Como geocientista, só tenho a lamentar a absurda decisão tomada. Caso essa tese prevaleça como jurisprudência toda a ciência estará em cheque, bem como quem a utiliza em seu cotidiano profissional. Cientistas estarão prestes a perder a liberdade, sob o jugo de uma cega espada que sustenta uma falsa ideia de justiça.

Os exemplos são incontáveis e vale apenas citar alguns: poderia o meteorologista ser punido por não alertar a comunidade agrária de Santa Catarina, sobre o risco de perdas da pecuária catarinense decorrentes da anômala onda de frio que nos atingiu nos primeiros dias de primavera?

Poderia um médico ser punido pela morte por infarto de um paciente cujo exame ergométrico foi bem sucedido no dia anterior?

Poderiam os engenheiros da concessionária de estrada serem punidos porque chuvas torrenciais imprevisíveis derrubaram uma ponte da BR-277 no início de 2011?

Poderiam os urbanistas japoneses da cidade de Kobe sofrerem sanções porque fizeram obras para suportar terremotos -acima da intensidade média local – e o terremoto que ocorreu foi na escala 7,3 (escala Richter) provocando destruição acima do esperado?
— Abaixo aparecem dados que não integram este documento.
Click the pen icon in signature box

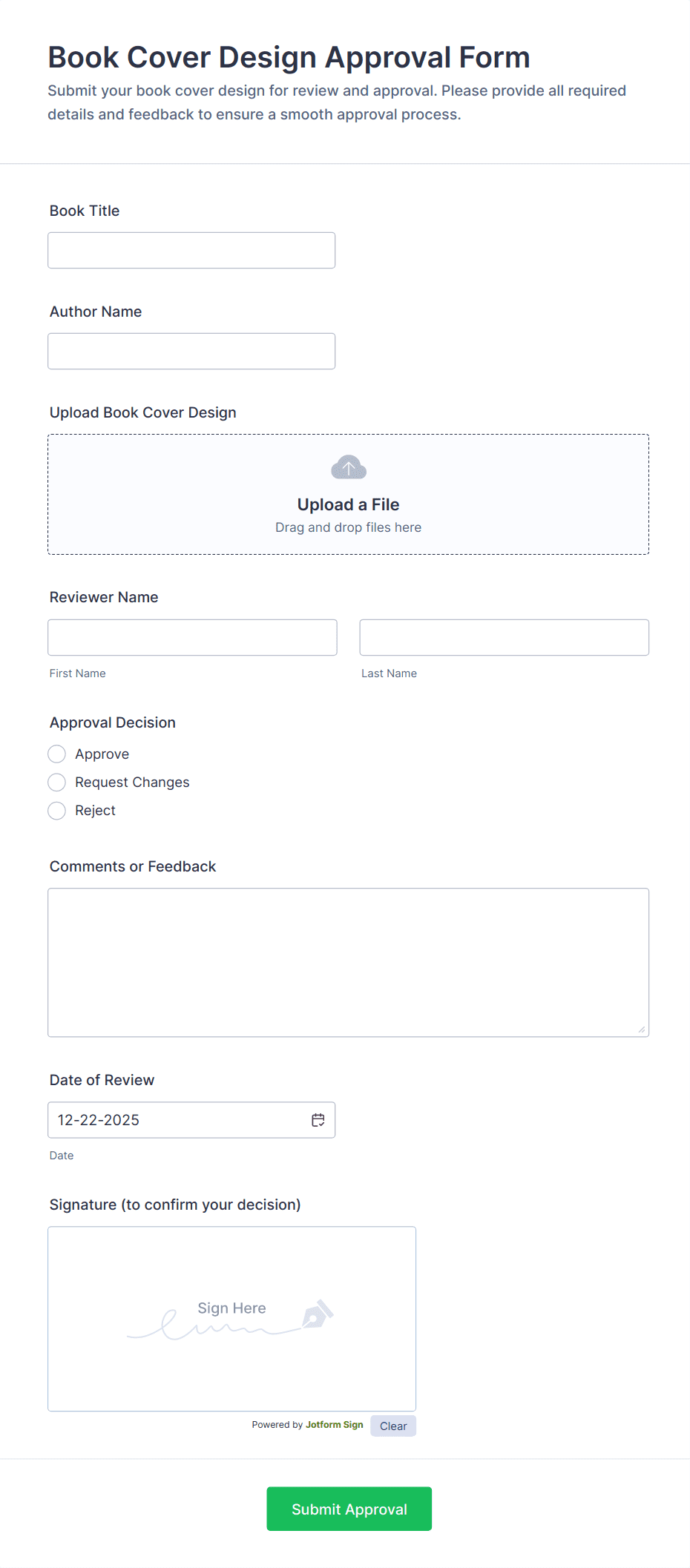click(x=319, y=1317)
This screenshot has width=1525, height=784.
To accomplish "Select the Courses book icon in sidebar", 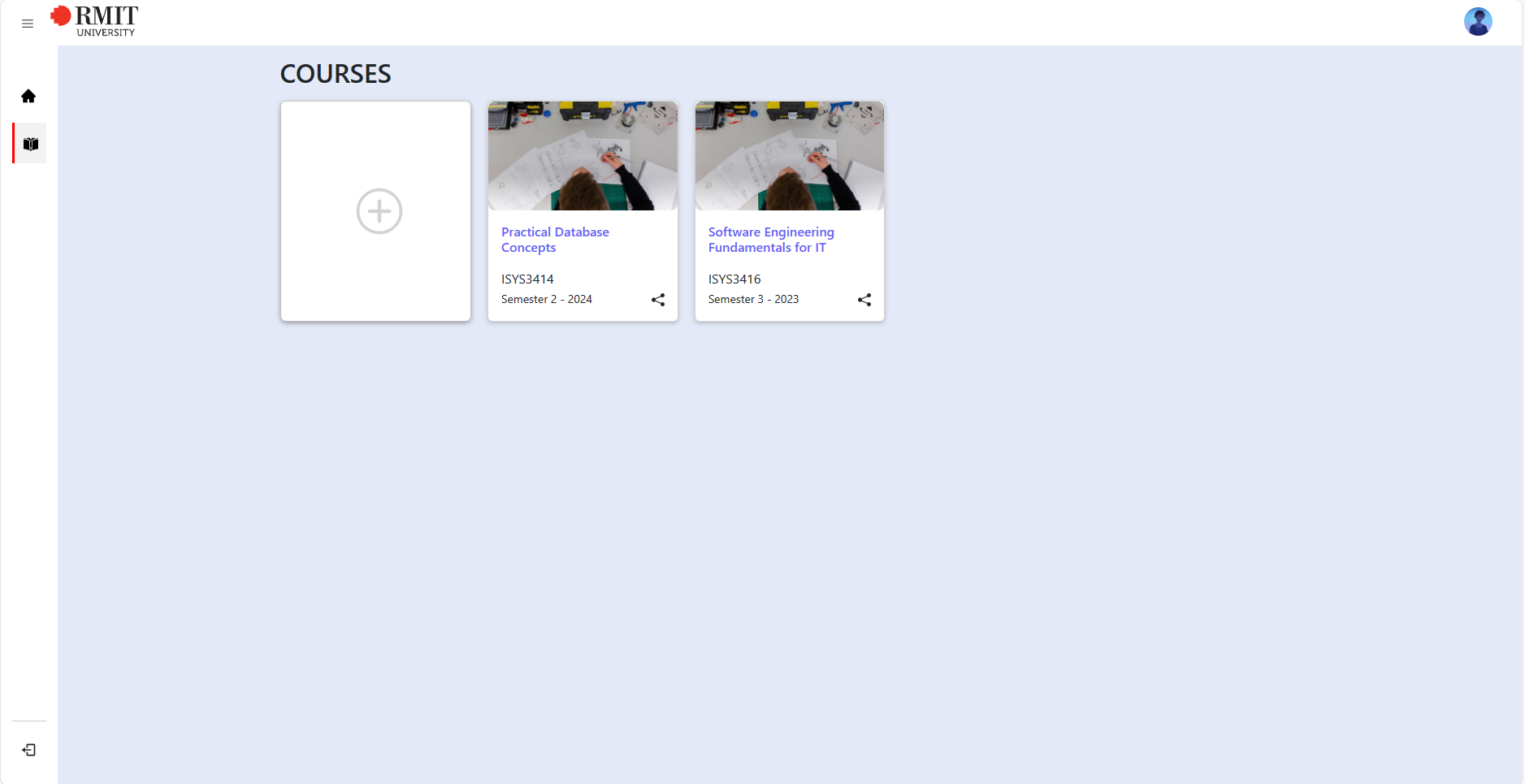I will coord(31,144).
Tendo como base as ideias do Prof. Newton da Costa, matemático e filósofo, que já lecionou na Universidade Federal do Paraná, é possível compreender que as ciências, principalmente as naturais, são formadas de “quase-verdades”, e não de verdades absolutas. Sua Teoria da Para consistência, aliás, nos ensina que mesmo as ciências exatas podem possuir alguma flexibilidade a depender de condições físico-químicas extremas.

Por mais que se tente buscar uma razão lógica, não há como defender a decisão da corte italiana. Quem faz a ciência ou a usa no seu dia-a-dia sabe perfeitamente que seu trabalho está fortemente condicionado a padrões estatísticos e tendências, havendo margens de erro até consideráveis em seus pareceres. Isto ocorre principalmente nas Ciências da Terra, cuja inexatidão está diretamente ligada a parâmetros desconhecidos pelo geocientista. Se assim não fosse, o Japão teria construído suas maiores barreiras de contenção de tsunamis não na sua região oeste, mas sim nordeste, onde ocorreu o desastre de 2010 – ou então meus companheiros de profissão já teriam seu próprio poço de petróleo ou seu veio mineralizado em ouro!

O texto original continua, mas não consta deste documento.